(Beginning of DATA EXTRACT)
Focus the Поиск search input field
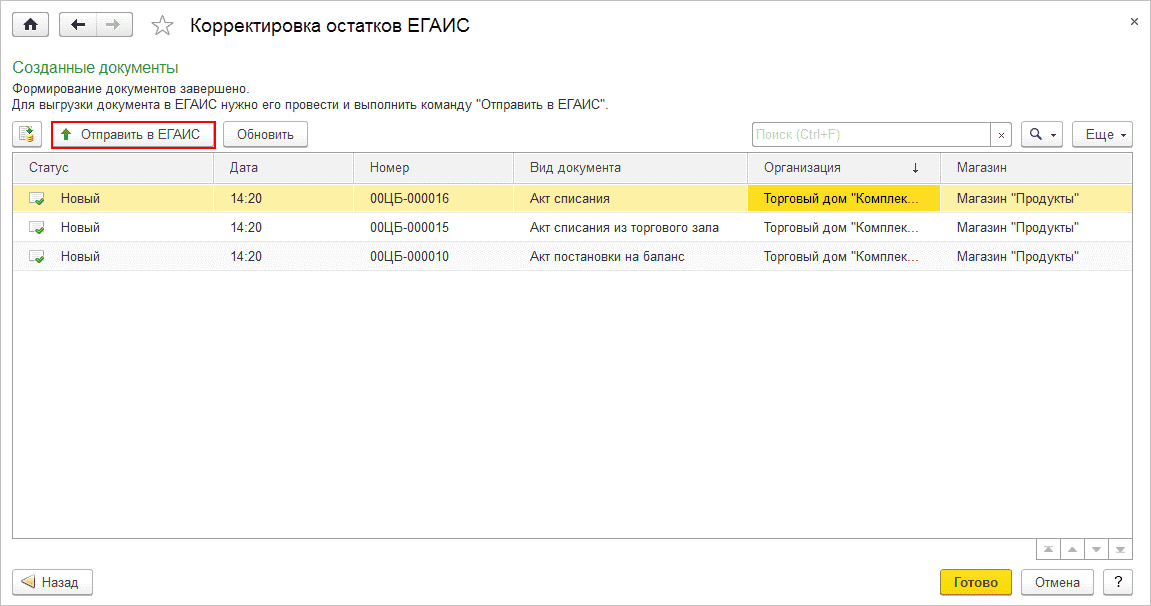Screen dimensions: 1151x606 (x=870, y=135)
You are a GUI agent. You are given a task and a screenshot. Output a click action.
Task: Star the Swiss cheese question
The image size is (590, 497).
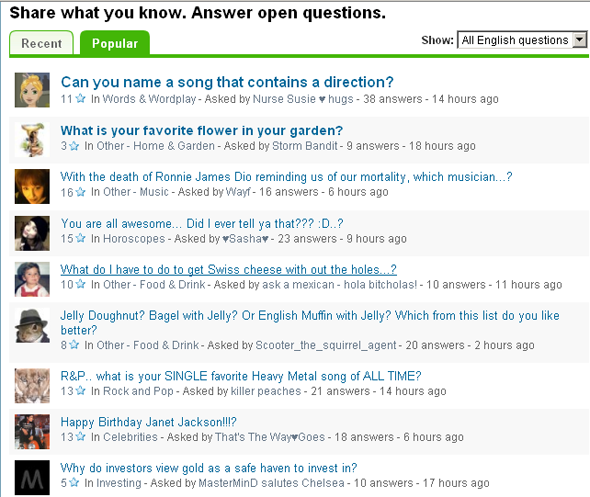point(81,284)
(End of DATA EXTRACT)
**PROBLEM**: Repeat the material above word for word but skip the images.

**SOLUTION FOR THIS TASK**:
Focus the Поиск search input field
Screen dimensions: 1151x606 (x=870, y=135)
You are a GUI agent. You are given a task and a screenshot. Output a click action.
Task: Star the Swiss cheese question
The image size is (590, 497).
point(81,284)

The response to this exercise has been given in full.